When I was taught to drive, and for many years afterwards, we did not overtake if someone coming up behind was moving faster than us. It was not only dangerous but inconsiderate.
The result of the dramatic change of attitude is that the right-hand lane of dual carriageways becomes packed with vehicles that would like to go faster but are blocked by an HGV struggling to overtake another HGV.
The lorry being overtaken could slow slightly to ease progress, but I have never seen it happen. Mile after mile they drive along,
blocking both lanes until one manages to edge just enough in front to go back into the slower lane - if you're lucky.
To make matters worse, because a queue develops in the outside lane, waiting to overtake, other drivers undertake and then try to slip into the outside lane, causing further delays.

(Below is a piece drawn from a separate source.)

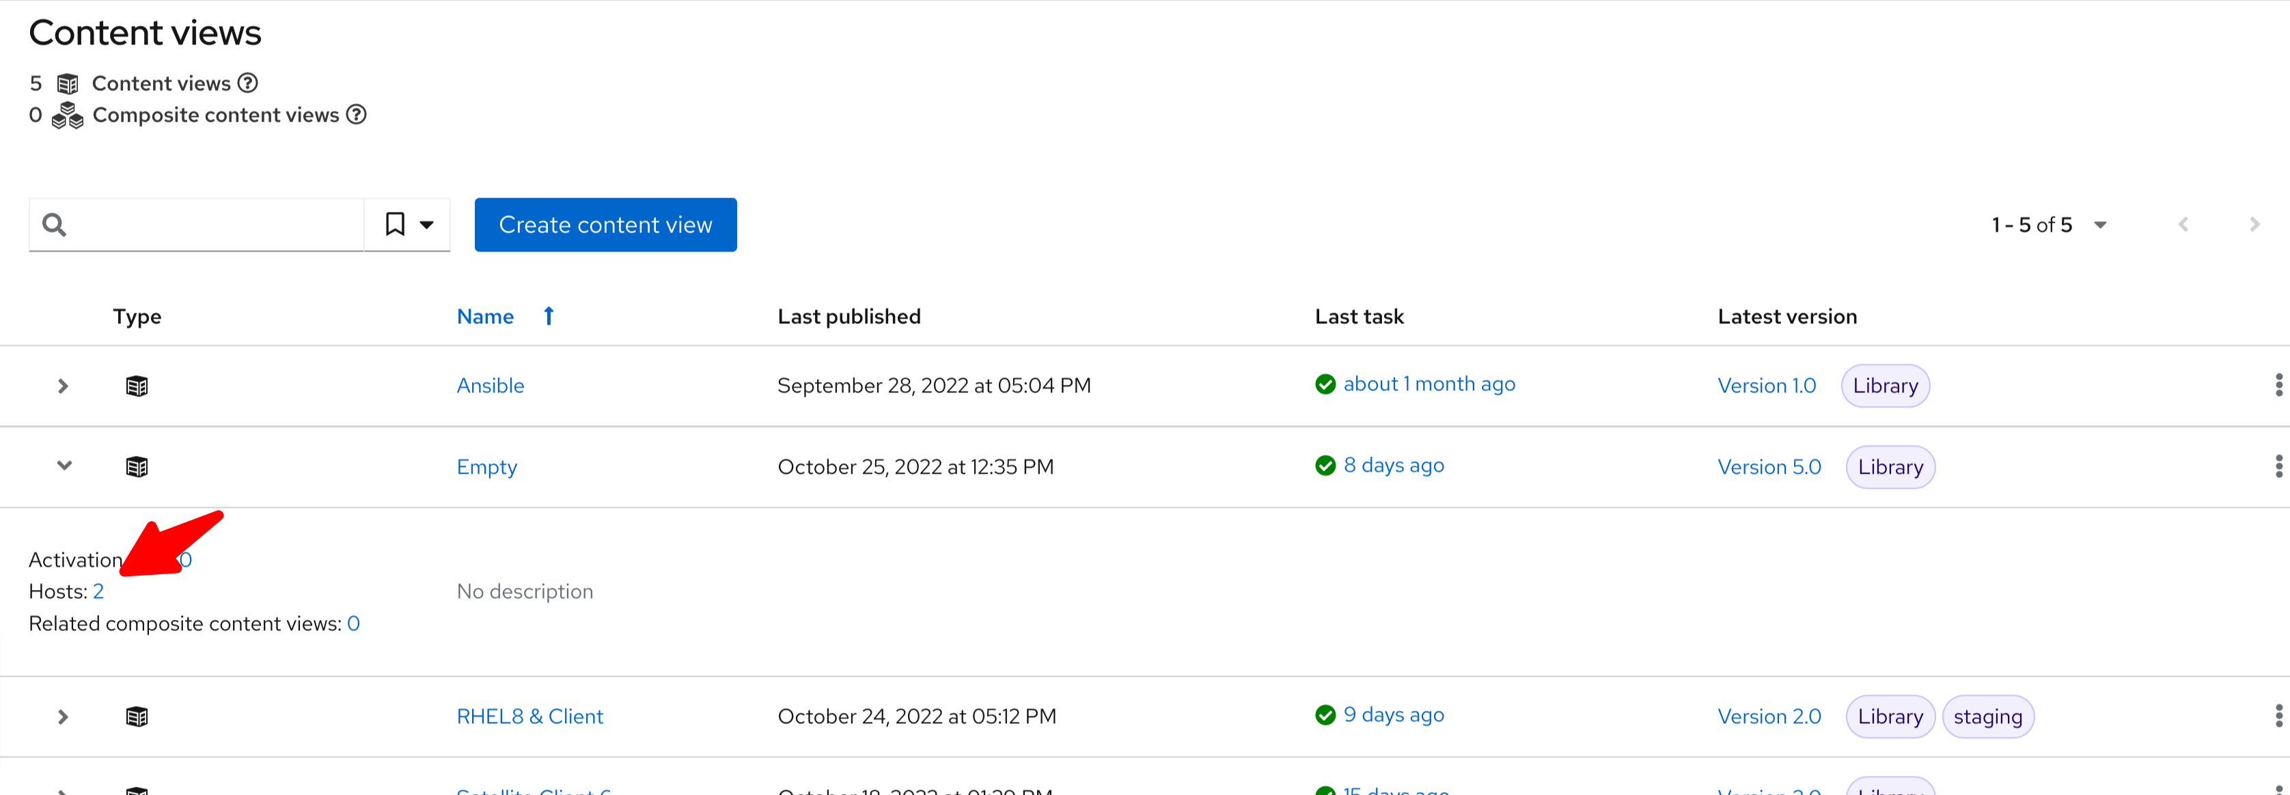This screenshot has width=2290, height=795.
Task: Click the 8 days ago task link
Action: pyautogui.click(x=1393, y=465)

As well as being extremely irritating and thus provoking accidents through frustration, this whole procedure is highly dangerous of itself. But why should HGV drivers worry? If they collide with a car, they're not very likely to get hurt.
I apologise to considerate lorry drivers if this upsets them. But there seem to be fewer and fewer of them about. The defining mark today is selfishness - and rank bad driving.
If we were serious about road safety, this sort of behaviour would be top of the list for elimination. But we're not, are we?
IT'S BLACK TO BASICS FOR GETTING THE MESSAGE ACROSS
Following the fiasco over Great Yarmouth's giant hi-tech street screens, described as a “catalogue of errors” by councillor Trevor Wainwright and in more graphic terms by many other people, it is believed that the town is going for something even more ambitious.
A secret working party is working secretly on a plan to install large blackboards in place of the screens. This will enable important
messages to citizens and visitors to be chalked up on a regular basis by dedicated blackboard operatives, as they would be known.
Len “Kissme” Hardy, a consultant, said this would avoid all the problems inherent in anything hi-tech.
There would be no batteries needed, and they were going to be using state-of-the-art chalk that was eco-friendly and virtually carbon-neutral.
Asked if there might be difficulties for the blackboard operatives in reaching the screens, Mr Hardy said they also had the latest ladders, although there were obviously health-and-safety issues.
“Of course we won't be able to use them in the rain,” he added.
“But I don't see that as a problem. We will have insurance.”
Mr Hardy said the real attraction of the scheme, apart from its simplicity, was the fact that it could be set up in such a way that no-one would be able to find out who was responsible if it went wrong. “Of course, that's been done before,” he said. “But it's tried and tested. You have my personal guarantee.”
A SHUT AND OPEN CASE
A spokesman for Houseago Inc, the world-famous Norfolk diversification corporation, said last night that the discovery near Erpingham of warehouses full of suitcases packed with holiday wear and sun cream were “nothing to do with us”.
He admitted that while it was true that millions of items of luggage went missing from airlines every year, there was no connection between that and the lucrative secondhand clothes operation recently included in the Houseago portfolio.
“We have our own suppliers,” he claimed. “Some of the items are very high quality - almost new. We're also moving into making and distributing our own sun protection lines, though our supply line on that is a bit shaky at the moment.
“But our sealable clear plastic bags go down very well.”
Investigation into ownership of the Erpingham warehouses is planned, but has not taken off yet.